Collected data
◆ ◆ ◆
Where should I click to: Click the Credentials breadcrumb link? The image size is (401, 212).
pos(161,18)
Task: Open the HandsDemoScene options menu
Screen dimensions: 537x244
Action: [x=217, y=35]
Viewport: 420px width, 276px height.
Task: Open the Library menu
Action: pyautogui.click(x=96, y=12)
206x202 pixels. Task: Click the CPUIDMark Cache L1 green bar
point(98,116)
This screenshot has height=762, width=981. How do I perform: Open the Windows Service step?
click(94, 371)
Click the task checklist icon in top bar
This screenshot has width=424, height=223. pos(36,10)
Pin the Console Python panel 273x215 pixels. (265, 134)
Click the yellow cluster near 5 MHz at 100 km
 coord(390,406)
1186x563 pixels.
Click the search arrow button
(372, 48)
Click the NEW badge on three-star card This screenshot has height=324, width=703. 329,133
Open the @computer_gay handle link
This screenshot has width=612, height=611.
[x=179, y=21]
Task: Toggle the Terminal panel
◆ ◆ ◆
### [DIRECTIONS]
Copy the records above exactly as they appear.

### [TASK ANSWER]
Where should I click to: Click the Credentials breadcrumb link? The image size is (401, 212).
pos(161,18)
Task: Open the HandsDemoScene options menu
Screen dimensions: 537x244
Action: [x=217, y=35]
Viewport: 420px width, 276px height.
Task: Open the Library menu
Action: pyautogui.click(x=96, y=12)
206x202 pixels. Task: Click the CPUIDMark Cache L1 green bar
point(98,116)
This screenshot has height=762, width=981. How do I perform: Open the Windows Service step?
click(94, 371)
Click the task checklist icon in top bar
This screenshot has width=424, height=223. pos(36,10)
Pin the Console Python panel 273x215 pixels. (265, 134)
Click the yellow cluster near 5 MHz at 100 km
 coord(390,406)
1186x563 pixels.
Click the search arrow button
(372, 48)
Click the NEW badge on three-star card This screenshot has height=324, width=703. 329,133
Open the @computer_gay handle link
This screenshot has width=612, height=611.
[x=179, y=21]
Task: Toggle the Terminal panel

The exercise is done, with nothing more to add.